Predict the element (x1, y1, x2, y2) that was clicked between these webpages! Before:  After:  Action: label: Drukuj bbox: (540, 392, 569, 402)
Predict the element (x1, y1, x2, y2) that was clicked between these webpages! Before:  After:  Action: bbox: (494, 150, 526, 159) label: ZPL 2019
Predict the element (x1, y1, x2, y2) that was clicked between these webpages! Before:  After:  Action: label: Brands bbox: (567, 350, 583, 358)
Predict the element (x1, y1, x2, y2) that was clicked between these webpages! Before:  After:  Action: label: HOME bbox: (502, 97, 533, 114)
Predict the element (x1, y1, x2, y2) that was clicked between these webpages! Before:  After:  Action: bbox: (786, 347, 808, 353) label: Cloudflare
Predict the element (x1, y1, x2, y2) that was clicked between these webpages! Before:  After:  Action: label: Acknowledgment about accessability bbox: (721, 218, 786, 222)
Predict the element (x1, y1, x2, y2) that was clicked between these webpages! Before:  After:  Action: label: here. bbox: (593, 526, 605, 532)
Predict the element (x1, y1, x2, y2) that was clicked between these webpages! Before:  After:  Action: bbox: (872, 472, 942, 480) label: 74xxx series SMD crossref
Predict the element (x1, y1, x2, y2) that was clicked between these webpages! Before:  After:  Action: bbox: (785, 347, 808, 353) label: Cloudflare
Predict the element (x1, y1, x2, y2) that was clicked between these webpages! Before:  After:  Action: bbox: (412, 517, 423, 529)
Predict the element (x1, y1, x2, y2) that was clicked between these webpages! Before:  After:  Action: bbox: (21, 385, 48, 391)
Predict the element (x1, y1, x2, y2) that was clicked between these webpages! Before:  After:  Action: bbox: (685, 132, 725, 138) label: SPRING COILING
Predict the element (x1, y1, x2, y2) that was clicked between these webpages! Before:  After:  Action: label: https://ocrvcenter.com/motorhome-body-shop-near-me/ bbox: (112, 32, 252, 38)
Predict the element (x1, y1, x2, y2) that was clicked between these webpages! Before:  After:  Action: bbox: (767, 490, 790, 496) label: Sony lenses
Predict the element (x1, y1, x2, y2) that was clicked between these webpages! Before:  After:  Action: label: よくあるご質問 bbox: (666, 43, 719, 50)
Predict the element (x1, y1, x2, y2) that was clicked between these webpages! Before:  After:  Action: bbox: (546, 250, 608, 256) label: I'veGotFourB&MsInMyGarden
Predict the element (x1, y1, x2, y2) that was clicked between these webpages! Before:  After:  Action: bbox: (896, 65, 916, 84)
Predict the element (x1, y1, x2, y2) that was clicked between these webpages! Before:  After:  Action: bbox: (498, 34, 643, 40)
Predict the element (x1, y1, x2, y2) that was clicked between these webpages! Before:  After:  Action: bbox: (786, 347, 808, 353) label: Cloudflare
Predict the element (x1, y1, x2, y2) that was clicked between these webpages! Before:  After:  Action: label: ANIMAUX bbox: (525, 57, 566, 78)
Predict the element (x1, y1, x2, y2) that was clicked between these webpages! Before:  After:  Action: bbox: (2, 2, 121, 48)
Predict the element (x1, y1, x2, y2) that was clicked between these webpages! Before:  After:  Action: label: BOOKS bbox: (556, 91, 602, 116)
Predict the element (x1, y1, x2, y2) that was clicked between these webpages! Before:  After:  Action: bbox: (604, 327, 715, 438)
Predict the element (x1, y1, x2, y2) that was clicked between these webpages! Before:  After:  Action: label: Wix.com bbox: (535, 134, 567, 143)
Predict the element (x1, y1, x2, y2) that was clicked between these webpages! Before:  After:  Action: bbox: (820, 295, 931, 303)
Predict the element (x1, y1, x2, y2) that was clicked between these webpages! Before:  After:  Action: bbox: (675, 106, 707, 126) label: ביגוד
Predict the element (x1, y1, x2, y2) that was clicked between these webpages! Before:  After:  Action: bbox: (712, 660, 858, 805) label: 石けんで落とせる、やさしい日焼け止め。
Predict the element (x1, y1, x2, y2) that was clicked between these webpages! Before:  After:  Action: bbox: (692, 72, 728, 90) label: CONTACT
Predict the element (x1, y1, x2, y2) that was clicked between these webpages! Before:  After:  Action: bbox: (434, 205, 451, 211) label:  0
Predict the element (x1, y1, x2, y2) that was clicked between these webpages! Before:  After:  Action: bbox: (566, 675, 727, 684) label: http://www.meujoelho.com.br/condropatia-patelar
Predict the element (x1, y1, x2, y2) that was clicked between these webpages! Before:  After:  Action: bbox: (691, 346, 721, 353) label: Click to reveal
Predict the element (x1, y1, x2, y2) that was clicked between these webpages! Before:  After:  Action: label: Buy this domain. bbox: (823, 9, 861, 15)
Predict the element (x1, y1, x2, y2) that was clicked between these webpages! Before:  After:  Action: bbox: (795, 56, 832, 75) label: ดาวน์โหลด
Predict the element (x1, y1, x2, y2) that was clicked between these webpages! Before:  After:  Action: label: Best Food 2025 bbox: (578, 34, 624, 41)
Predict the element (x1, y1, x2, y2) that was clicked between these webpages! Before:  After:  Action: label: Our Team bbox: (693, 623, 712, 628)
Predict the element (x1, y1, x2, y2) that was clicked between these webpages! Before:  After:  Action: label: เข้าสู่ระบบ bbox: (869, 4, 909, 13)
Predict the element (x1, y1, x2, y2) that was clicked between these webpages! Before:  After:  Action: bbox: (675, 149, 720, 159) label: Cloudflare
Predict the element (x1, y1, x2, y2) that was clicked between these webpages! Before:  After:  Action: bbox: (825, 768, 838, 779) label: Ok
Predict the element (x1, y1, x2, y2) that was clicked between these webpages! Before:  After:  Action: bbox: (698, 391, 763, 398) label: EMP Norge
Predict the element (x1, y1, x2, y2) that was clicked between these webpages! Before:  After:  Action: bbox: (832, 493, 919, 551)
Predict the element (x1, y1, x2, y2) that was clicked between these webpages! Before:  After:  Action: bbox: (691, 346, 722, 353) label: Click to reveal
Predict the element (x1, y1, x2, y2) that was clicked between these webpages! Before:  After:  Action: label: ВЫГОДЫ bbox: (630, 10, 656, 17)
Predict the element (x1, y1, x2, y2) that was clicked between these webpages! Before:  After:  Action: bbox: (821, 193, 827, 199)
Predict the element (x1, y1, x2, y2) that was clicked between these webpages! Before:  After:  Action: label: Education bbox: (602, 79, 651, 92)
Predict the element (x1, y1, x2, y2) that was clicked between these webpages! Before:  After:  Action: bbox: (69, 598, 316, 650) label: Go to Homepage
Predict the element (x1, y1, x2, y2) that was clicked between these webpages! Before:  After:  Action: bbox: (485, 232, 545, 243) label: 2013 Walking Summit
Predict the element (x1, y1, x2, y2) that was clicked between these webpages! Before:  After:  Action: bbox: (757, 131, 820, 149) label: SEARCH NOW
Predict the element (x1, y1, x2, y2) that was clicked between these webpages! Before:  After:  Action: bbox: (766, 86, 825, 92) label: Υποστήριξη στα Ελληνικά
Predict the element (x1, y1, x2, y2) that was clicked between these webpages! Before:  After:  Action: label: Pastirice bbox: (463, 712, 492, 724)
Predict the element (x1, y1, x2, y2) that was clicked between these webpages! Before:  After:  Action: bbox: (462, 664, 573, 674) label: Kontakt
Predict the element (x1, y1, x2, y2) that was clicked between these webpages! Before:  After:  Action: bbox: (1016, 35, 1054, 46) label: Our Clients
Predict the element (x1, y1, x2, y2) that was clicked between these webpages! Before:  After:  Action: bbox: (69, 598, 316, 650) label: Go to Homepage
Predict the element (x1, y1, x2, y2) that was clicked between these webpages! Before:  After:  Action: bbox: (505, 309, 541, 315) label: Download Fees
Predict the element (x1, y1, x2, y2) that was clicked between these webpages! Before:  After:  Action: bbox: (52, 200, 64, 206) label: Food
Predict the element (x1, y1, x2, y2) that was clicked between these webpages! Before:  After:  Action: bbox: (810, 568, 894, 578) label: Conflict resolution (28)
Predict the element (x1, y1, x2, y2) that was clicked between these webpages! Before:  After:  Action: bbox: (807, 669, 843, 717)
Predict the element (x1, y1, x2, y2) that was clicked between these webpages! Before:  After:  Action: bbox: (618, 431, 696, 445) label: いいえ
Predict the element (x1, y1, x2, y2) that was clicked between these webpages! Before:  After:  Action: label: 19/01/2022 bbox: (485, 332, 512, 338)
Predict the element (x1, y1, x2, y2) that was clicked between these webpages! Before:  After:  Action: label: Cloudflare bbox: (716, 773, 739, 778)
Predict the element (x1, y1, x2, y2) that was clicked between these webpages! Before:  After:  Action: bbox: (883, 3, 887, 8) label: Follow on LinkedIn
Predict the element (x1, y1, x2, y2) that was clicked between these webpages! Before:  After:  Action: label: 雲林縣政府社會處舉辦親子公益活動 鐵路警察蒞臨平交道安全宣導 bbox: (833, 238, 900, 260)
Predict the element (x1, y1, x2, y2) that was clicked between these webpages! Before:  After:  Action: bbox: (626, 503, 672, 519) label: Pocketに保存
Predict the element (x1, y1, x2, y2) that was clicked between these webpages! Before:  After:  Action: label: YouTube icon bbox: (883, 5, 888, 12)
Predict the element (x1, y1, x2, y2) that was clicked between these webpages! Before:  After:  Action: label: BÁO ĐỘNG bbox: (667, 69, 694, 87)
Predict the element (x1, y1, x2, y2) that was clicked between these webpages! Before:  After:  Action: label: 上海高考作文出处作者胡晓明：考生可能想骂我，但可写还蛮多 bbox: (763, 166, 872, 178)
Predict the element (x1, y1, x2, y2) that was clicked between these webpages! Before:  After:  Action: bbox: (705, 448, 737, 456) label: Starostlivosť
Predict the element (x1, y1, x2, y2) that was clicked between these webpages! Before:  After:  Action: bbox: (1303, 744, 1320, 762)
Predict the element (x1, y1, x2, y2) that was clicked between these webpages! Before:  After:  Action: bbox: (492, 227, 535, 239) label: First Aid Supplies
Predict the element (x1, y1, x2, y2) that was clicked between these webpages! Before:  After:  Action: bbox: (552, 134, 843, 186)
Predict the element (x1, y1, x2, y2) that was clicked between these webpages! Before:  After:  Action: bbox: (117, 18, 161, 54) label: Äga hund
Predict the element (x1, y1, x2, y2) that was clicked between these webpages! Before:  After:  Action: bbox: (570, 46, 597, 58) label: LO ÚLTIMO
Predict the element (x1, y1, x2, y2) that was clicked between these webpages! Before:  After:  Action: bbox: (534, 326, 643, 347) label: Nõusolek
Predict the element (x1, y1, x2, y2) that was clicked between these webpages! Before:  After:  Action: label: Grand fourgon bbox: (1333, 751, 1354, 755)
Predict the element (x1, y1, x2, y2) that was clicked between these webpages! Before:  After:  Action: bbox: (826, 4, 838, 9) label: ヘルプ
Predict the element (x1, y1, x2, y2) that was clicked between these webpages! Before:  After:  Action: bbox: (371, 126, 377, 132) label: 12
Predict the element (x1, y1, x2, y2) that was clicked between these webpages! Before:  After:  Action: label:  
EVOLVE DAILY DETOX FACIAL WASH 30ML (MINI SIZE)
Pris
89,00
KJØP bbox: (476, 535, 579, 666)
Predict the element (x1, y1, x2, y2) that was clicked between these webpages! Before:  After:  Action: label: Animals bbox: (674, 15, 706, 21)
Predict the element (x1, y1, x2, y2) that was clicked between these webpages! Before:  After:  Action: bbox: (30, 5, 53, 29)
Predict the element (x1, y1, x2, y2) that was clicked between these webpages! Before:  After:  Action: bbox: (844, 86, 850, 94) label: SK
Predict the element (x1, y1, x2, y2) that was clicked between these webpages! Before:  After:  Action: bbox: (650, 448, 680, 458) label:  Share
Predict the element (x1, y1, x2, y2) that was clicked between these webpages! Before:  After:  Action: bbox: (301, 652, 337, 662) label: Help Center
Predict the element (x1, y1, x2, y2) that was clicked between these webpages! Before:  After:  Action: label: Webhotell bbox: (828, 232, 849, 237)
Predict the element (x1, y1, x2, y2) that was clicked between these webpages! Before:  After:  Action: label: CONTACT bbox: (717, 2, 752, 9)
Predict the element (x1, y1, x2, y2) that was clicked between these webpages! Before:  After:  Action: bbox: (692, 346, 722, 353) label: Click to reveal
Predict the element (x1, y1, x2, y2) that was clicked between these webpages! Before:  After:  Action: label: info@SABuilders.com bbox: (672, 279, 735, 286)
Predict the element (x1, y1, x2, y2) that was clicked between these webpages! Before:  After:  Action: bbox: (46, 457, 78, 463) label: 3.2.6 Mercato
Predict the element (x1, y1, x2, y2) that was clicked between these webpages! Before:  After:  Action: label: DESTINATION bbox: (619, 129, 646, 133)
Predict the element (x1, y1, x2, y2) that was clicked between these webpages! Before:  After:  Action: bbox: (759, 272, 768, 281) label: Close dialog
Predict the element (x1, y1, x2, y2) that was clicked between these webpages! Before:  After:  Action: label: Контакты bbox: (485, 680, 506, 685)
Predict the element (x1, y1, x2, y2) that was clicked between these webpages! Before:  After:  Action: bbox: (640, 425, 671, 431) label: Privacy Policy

Objective
Please copy out, word for word, everything in the entries above from the line containing "Conflict resolution (28)" down to the line containing "134, 843, 186)", including both of those lines.

Output below
Predict the element (x1, y1, x2, y2) that was clicked between these webpages! Before:  After:  Action: bbox: (810, 568, 894, 578) label: Conflict resolution (28)
Predict the element (x1, y1, x2, y2) that was clicked between these webpages! Before:  After:  Action: bbox: (807, 669, 843, 717)
Predict the element (x1, y1, x2, y2) that was clicked between these webpages! Before:  After:  Action: bbox: (618, 431, 696, 445) label: いいえ
Predict the element (x1, y1, x2, y2) that was clicked between these webpages! Before:  After:  Action: label: 19/01/2022 bbox: (485, 332, 512, 338)
Predict the element (x1, y1, x2, y2) that was clicked between these webpages! Before:  After:  Action: label: Cloudflare bbox: (716, 773, 739, 778)
Predict the element (x1, y1, x2, y2) that was clicked between these webpages! Before:  After:  Action: bbox: (883, 3, 887, 8) label: Follow on LinkedIn
Predict the element (x1, y1, x2, y2) that was clicked between these webpages! Before:  After:  Action: label: 雲林縣政府社會處舉辦親子公益活動 鐵路警察蒞臨平交道安全宣導 bbox: (833, 238, 900, 260)
Predict the element (x1, y1, x2, y2) that was clicked between these webpages! Before:  After:  Action: bbox: (626, 503, 672, 519) label: Pocketに保存
Predict the element (x1, y1, x2, y2) that was clicked between these webpages! Before:  After:  Action: label: YouTube icon bbox: (883, 5, 888, 12)
Predict the element (x1, y1, x2, y2) that was clicked between these webpages! Before:  After:  Action: label: BÁO ĐỘNG bbox: (667, 69, 694, 87)
Predict the element (x1, y1, x2, y2) that was clicked between these webpages! Before:  After:  Action: label: 上海高考作文出处作者胡晓明：考生可能想骂我，但可写还蛮多 bbox: (763, 166, 872, 178)
Predict the element (x1, y1, x2, y2) that was clicked between these webpages! Before:  After:  Action: bbox: (705, 448, 737, 456) label: Starostlivosť
Predict the element (x1, y1, x2, y2) that was clicked between these webpages! Before:  After:  Action: bbox: (1303, 744, 1320, 762)
Predict the element (x1, y1, x2, y2) that was clicked between these webpages! Before:  After:  Action: bbox: (492, 227, 535, 239) label: First Aid Supplies
Predict the element (x1, y1, x2, y2) that was clicked between these webpages! Before:  After:  Action: bbox: (552, 134, 843, 186)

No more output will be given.